Dadurch bleibt das Rätseldesign abwechslungsreich, obwohl sich bestimmte Mechaniken wiederholen. Das eigentliche Ziel besteht darin, ungewöhnliche rote Gegenstände – sogenannte Nubbins – zu sammeln und damit neue Bereiche und Möglichkeiten freizuschalten.

Der Spaß entsteht oft nebenbei

Nicht jede Minute von Big Walk dreht sich um ein Rätsel. Die Spieler können auch einfach herumwandern, miteinander reden, die Umgebung beobachten oder sich gegenseitig Streiche spielen.
Gerade diese Freiheit sorgt für viele unerwartete Situationen.
Ein Spieler verliert nachts seine Ausrüstung, jemand entdeckt einen neuen Weg oder die gesamte Gruppe bleibt plötzlich an einer scheinbar simplen Aufgabe hängen.
Viele der lustigsten Momente sind deshalb nicht geplant.
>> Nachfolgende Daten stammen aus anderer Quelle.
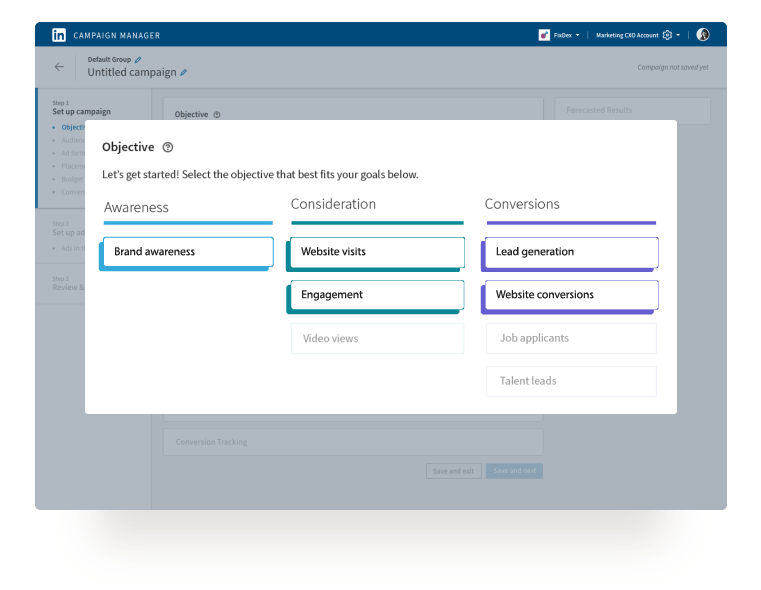Open Step 1 Set up campaign

tap(82, 111)

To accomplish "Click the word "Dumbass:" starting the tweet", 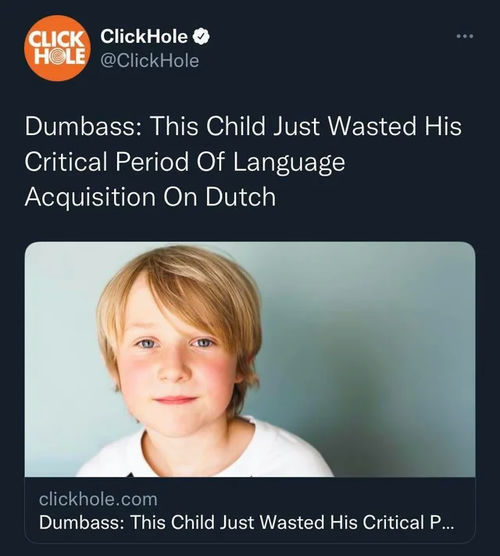I will tap(82, 126).
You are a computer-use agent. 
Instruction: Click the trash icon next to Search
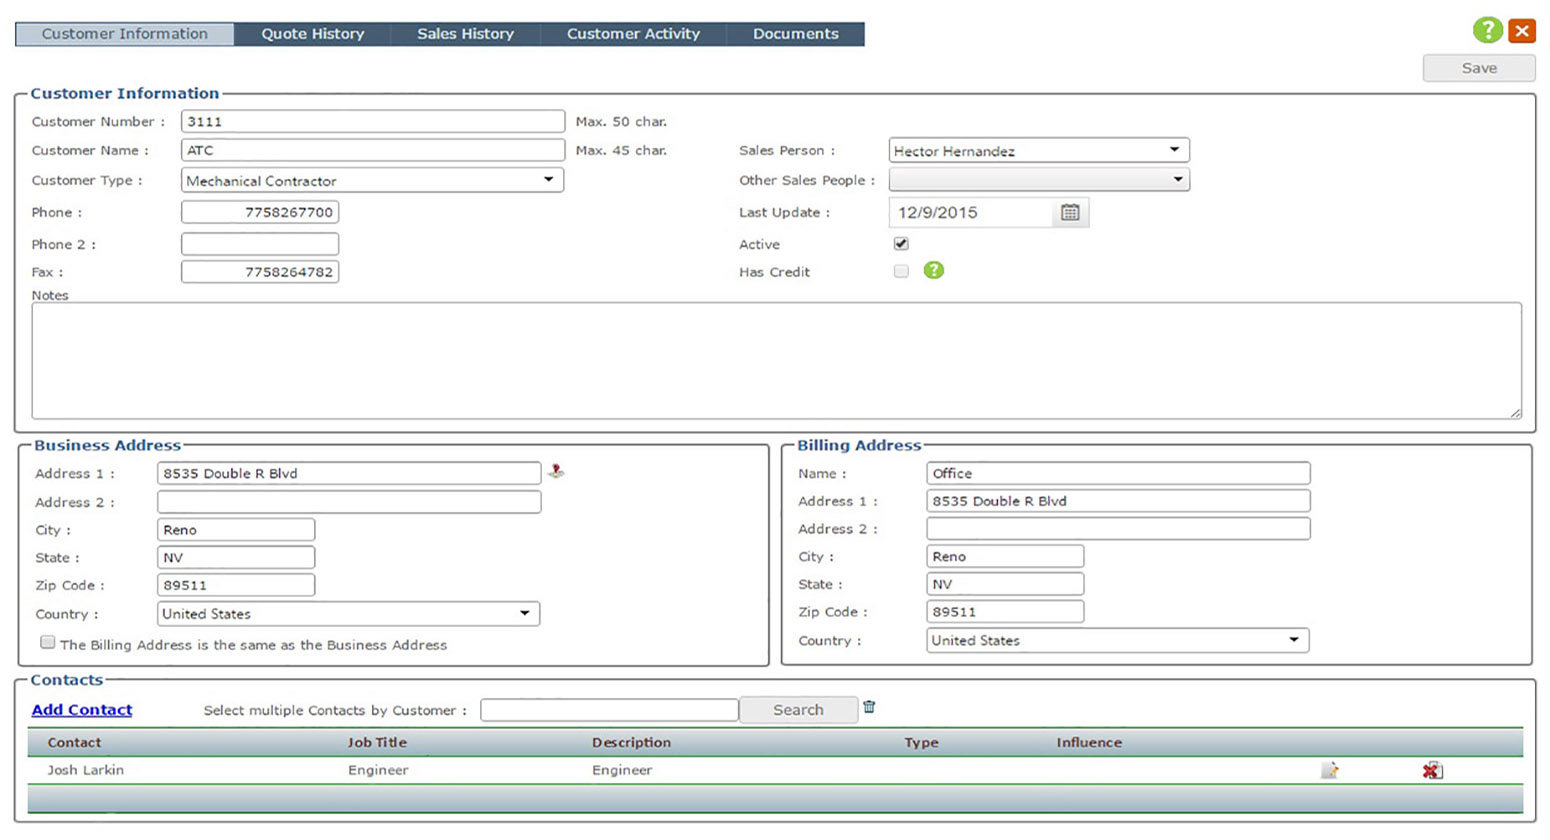869,707
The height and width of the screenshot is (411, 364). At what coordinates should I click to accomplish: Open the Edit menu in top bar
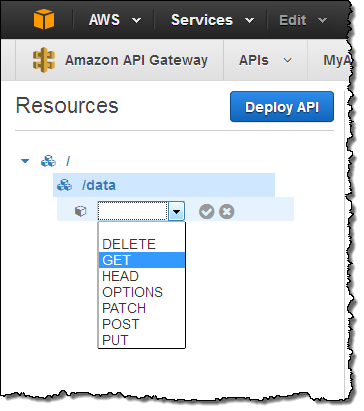coord(303,20)
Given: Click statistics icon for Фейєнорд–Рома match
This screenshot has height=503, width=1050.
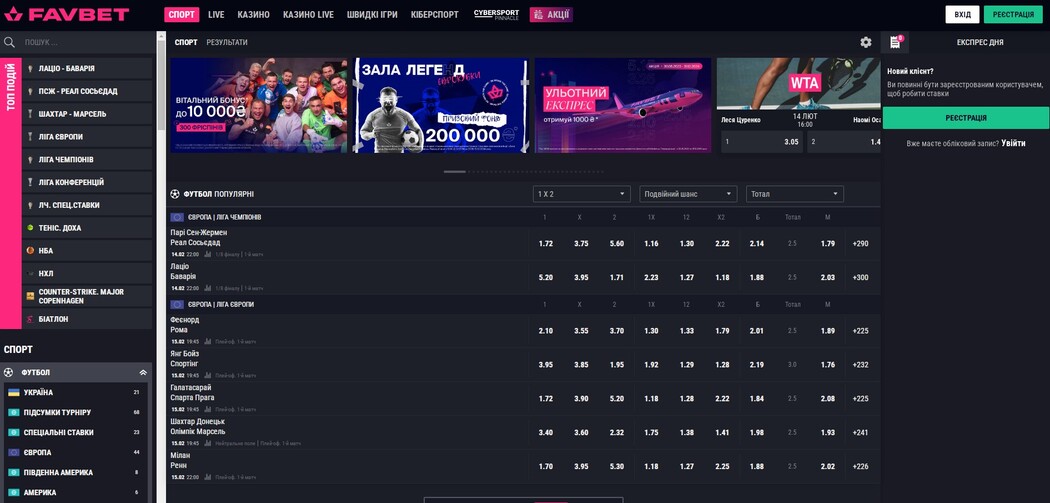Looking at the screenshot, I should tap(207, 341).
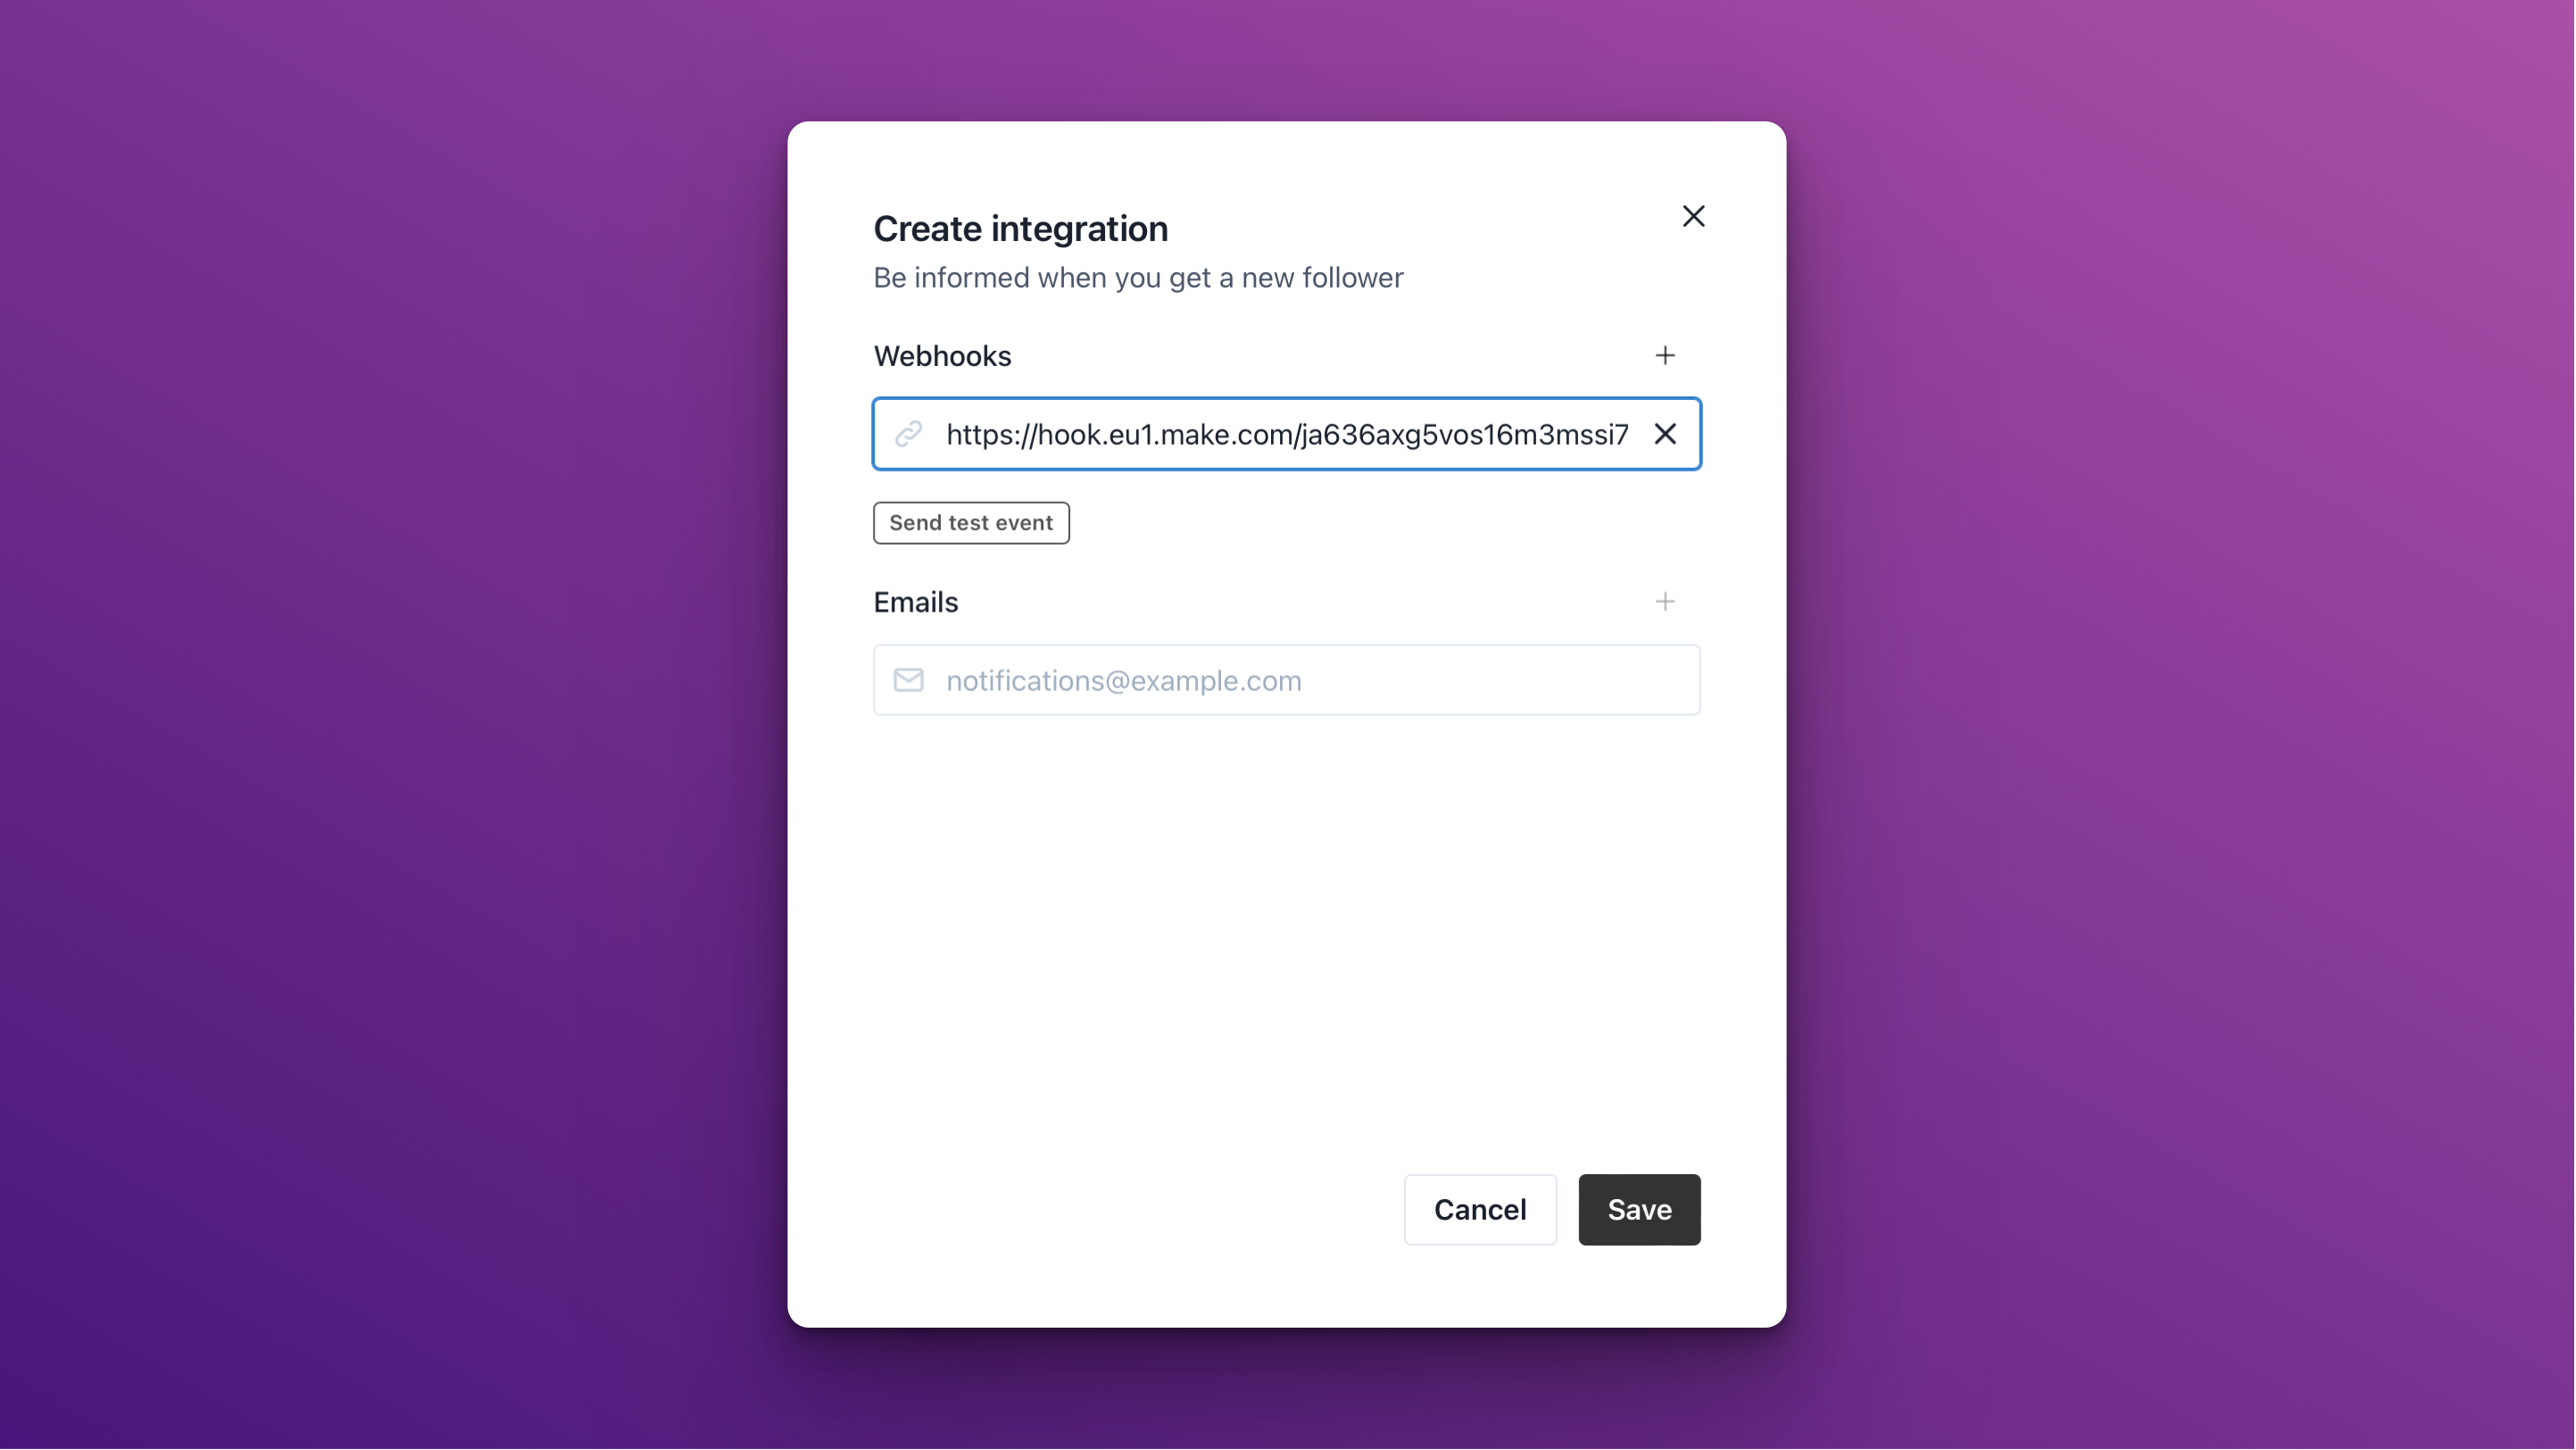Close the Create integration dialog
The width and height of the screenshot is (2576, 1450).
click(x=1693, y=216)
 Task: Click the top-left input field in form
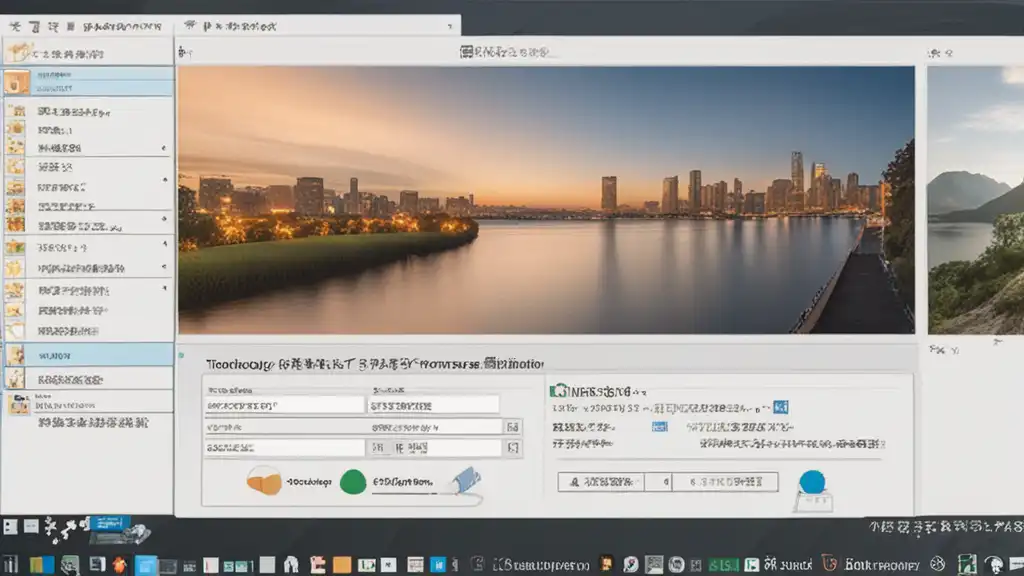pyautogui.click(x=284, y=405)
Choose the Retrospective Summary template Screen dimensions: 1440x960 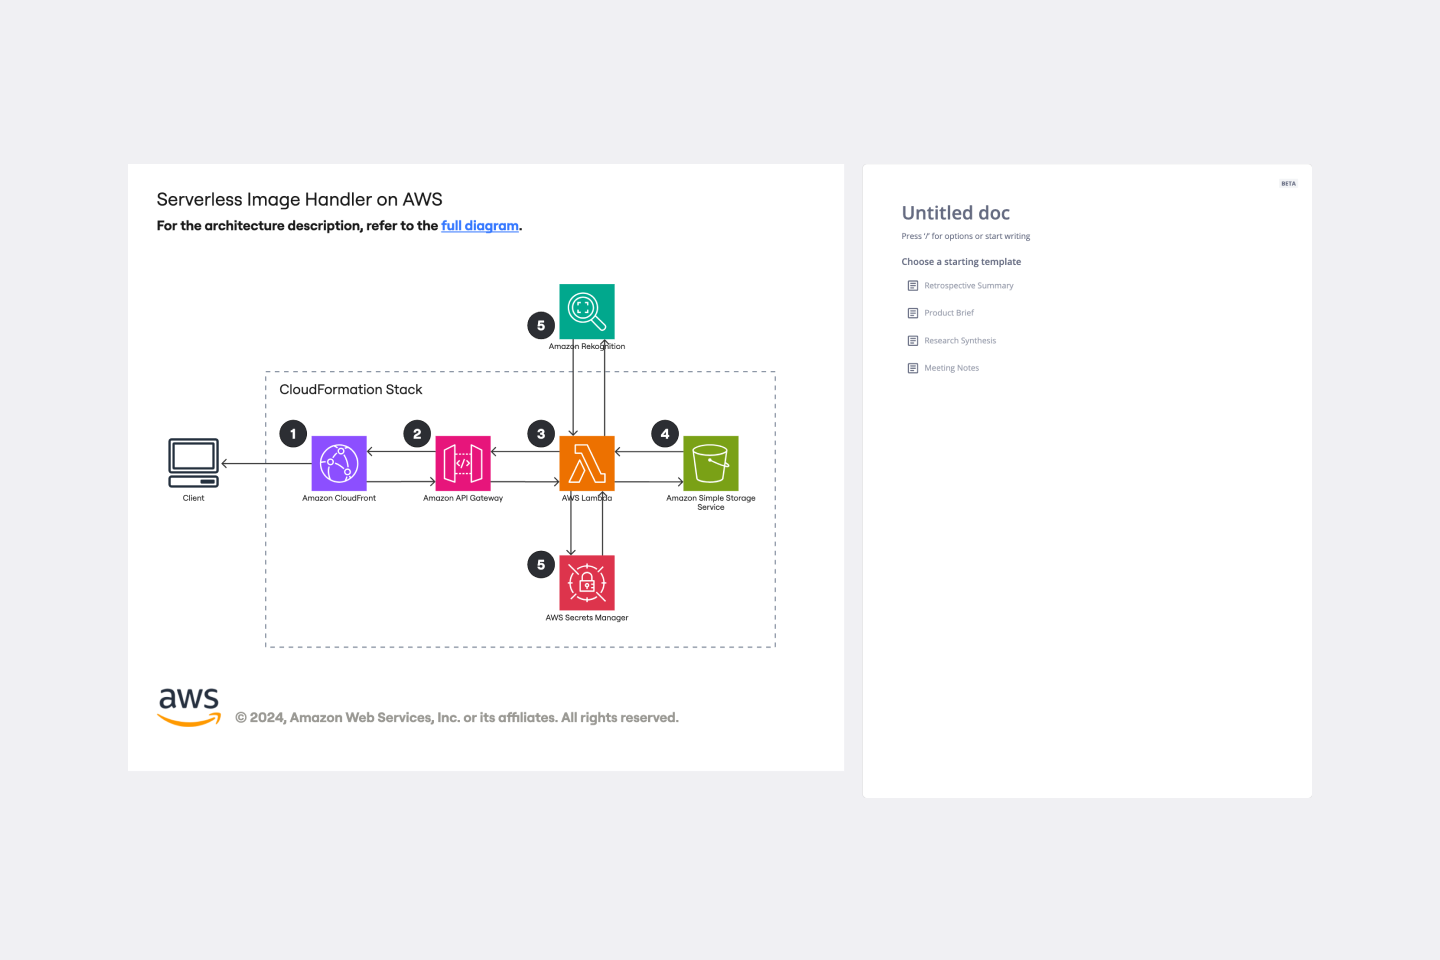[x=968, y=286]
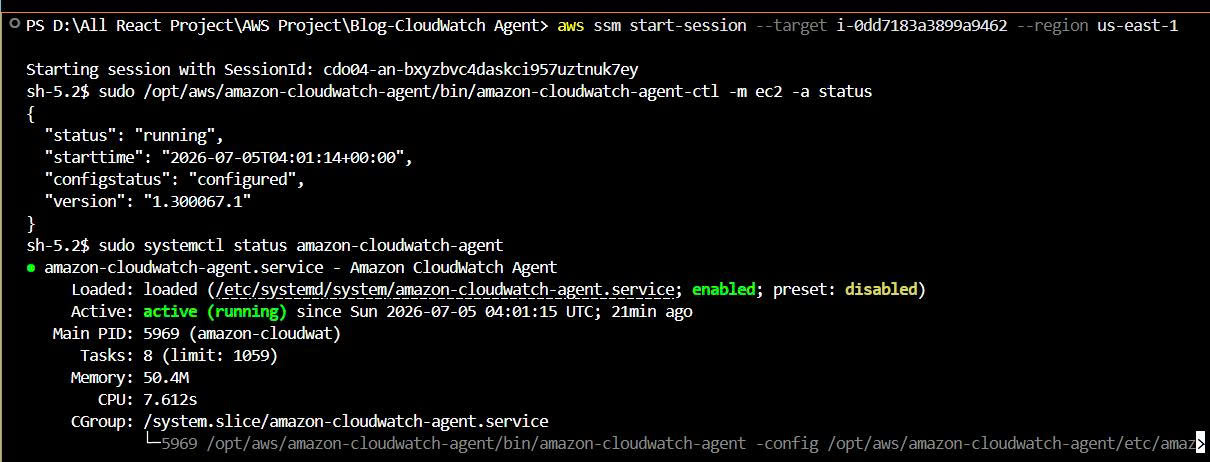
Task: Click the instance ID i-0dd7183a3899a9462
Action: click(921, 25)
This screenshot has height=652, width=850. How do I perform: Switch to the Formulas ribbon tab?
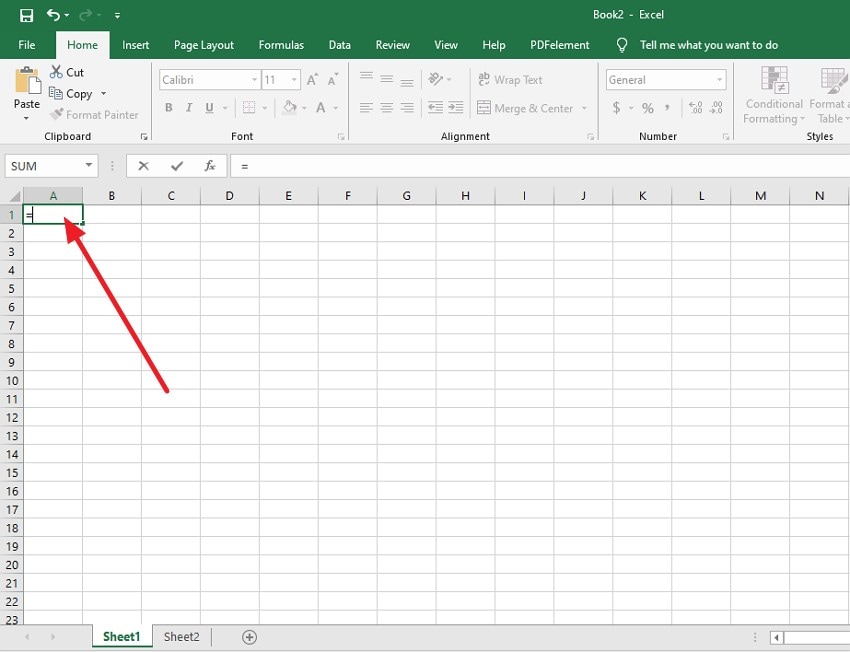click(281, 44)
Sie entstehen aus Missverständnissen, Fehlern und spontanen Ideen der Spieler.

Nicht alles funktioniert perfekt

Das gemächliche Tempo ist gleichzeitig eine der größten Stärken und Schwächen des Spiels. Die langen Wege passen zwar zum Konzept, können sich aber gelegentlich ziehen.
Auch die begrenzte Kommunikationsreichweite und bestimmte Fortbewegungsabschnitte können frustrierend werden. Wer weit von seinen Freunden entfernt landet, muss mitunter erst wieder zur Gruppe zurückfinden.
Dennoch tragen diese Einschränkungen dazu bei, dass Spieler tatsächlich aufeinander angewiesen sind. Das Spiel verlangt Geduld und Zusammenarbeit, statt jede Schwierigkeit durch Komfortfunktionen zu beseitigen.

Ein Koop-Erlebnis für Freunde

Big Walk ist kein klassisches Actionspiel und will es auch nicht sein. Seine größte Stärke liegt darin, Menschen zusammenzubringen und ihnen eine Welt zu geben, in der sie gemeinsam etwas entdecken können.
Das Ergebnis ist ein ungewöhnliches Koop-Erlebnis, das Rätsel, Erkundung und Humor miteinander verbindet. Wer mit Freunden spielen möchte und dabei nicht ständig von Belohnungen oder Zeitlimits angetrieben werden will, findet hier einen erfrischend anderen Ansatz.
Big Walk ist für PC, PlayStation 5 und Nintendo Switch 2 erhältlich. Der Preis liegt bei 20 US-Dollar beziehungsweise 15,99 Pfund.